Tuesday, March 16, 2010

3 Things You Should Learn from Abbie Slate

Here's a copy of a short article I wrote for my organization's blog. If you're not involved with Gen Ignite it will give you a glimpse of what it's like to be part of the team.

"3 Things You Should Learn from Abbie Slate"

I spent 45 minutes talking to Abbie Slate on the phone about her Ignite Group, and I realized that although being turned into a middle school girl would be the worst possible thing I can imagine next to spending eternity driving down Cliffdale around 5:30 pm, it wouldn’t be that bad if I could be a middle school girl in Abbie Slate’s Ignite group. Here are three things I learned from Abbie.

1. People don’t need your lesson plan as much as they need you—the real you. Despite her high level of diligence and planning (for instance, whenever she issues a challenge at a group meeting, she sends reminder emails to both students and parents), Abbie says that the “scientific and methodical” approach is simply not enough if you want to have maximum influence. “Every time that I’ve tried to be really organized and draw from my own wisdom and have it all together to minister to them—those are the times that they don’t really respond. It’s not as practical and real to them.”

So Abbie’s approach is different: “Im not treating them like they’re my little students. They can tell that it’s real. They feel like I’m being real with them; they feel like they can open up because I’m opening up. I’ve learned the lesson plan—making things scientific—just doesn’t really work. It doesn’t have them open up. Be real with them.”

Abbie is mixing a compassionate willingness to be real with people with an aggressive intention to help them grow toward God. Those two factors (as I look around, they seem to rarely come together) make the magic happen.

“When I really just tell them what’s on my mind and what’s on my heart, then they respond because they realize this is real, and they emotionally connect.

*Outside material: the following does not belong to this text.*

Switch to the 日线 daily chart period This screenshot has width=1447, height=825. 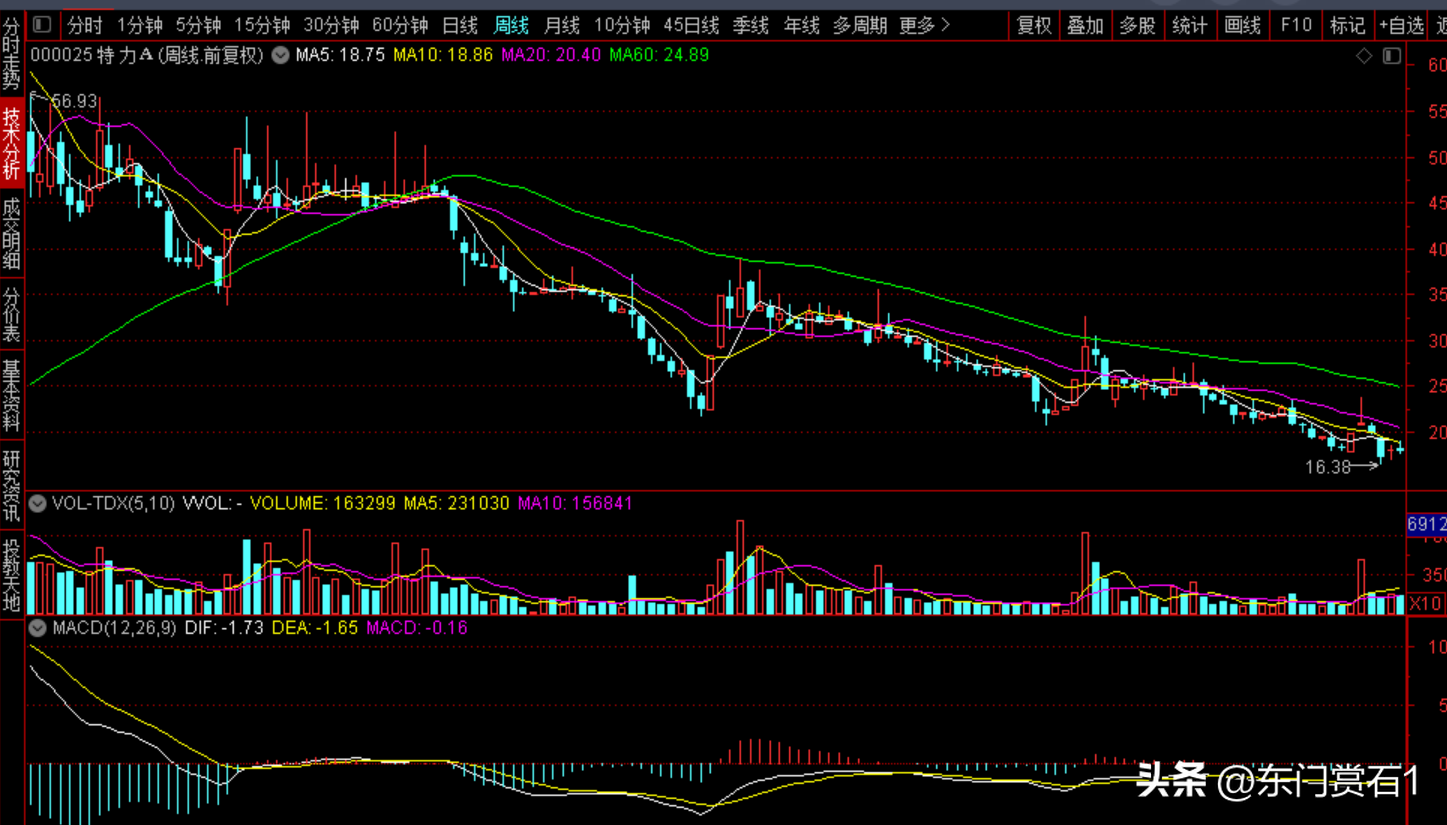[x=460, y=25]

They feel like I care because I’m investing my true heart.”

2. People don’t need to be taught the rules or principles—they need to be shown how to live the life.

Abbie’s teaching her girls about submission to God. But instead of spending time talking about submission, she shows her girls how to submit based on personal experiences. “I try to keep my mindset: ‘Be real with them, be transparent.’ I won’t just tell them, ‘You need to submit this to God.’ I say, ‘This is going to be really hard, but this is what’s going to happen if you do submit.’ I tell them how I did it, and the rewards that come with it.”

And she’s pushy about this whole submission thing: she leads her girls in identifying new areas that they haven’t yet submitted to God. She explains to them: “You can tell something isn’t submitted if you worry about it a lot—if you feel like you have to control it.”

Wow. Clearly, that is advice birthed from personal experience: packed inside that little statement is a whole collection of late nights and stomach knots and clenched-teeth prayers. Abbie feels it’s actually part of her job to share these experiences.

“It’s not my job to just be perfect and to pour in my wisdom. It’s me walking beside them and doing what I’m telling them to do. One thing that really blesses them is when I tell them something I’m struggling with and how hard it’s going to be for me to submit it to God. They don’t feel alone in it.”

3. People need and want to know and be known in real life (non-ministry) situations. Abbie lives in a freaking different state than the girls in her ignite group, so if she can pull this off, anybody can. What she described to me seems so messy and so counter to the concept of the Glorious and Elevated Leader. Isn’t she supposed to be, you know… the “Leader”? Abbie paints a different picture: “I really feel like their big sister.” Isn’t there supposed to be some emotional distance? Well, Abbie said: “We have sleepovers a lot cuz they love it. I consider them some of my closest friends. I really love spending time with them. I have just as much fun as they do. I constantly tell them, you’re some of my best friends. I love spending time with them.”

The way Abbie leads and mentors her girls reminds me of two Biblical examples of leadership:

1. The shepherd who watches over his flock with genuine love. That’s a lot different than a farmer herding cows. Farmers don’t sit down next to Bessy and stroke her hair in the field. But the shepherd of Psalm 23 lives life with his flock and loves them dearly.

2. Jesus, who gave up heaven to spend time with humans. Abbie having a slumber party with her girls is a picture to me of Jesus condescending to our level by coming to earth. Imagine being there. His feet crunch on the gritty dirt road as he walks with us, his disciples; he makes a joke about tax collectors and punches Matthew in the side. He’s talking to us, the crowd, making us chuckle at our own silly religious ways. He picks up a branch and shoves it next to his face, acting stupid and blind—“Let me help you remove that speck from your eye,” he says to one of us—and we laugh again: we love this guy, who so much seems to love us. He tosses a kid up in the air just high enough to make her gasp, and beams as he catches her. He winks at us and says quietly—it sounds like a delicious slumber party secret—“Listen to me: the kingdom of heaven belongs to girls like her.”

Two thousand years later Abbie is bringing girls closer to Jesus by spending time with them, having slumber parties, and showing them how heart-wrenchingly tough it is for her to follow Christ—and how wonderfully He rewards her submission.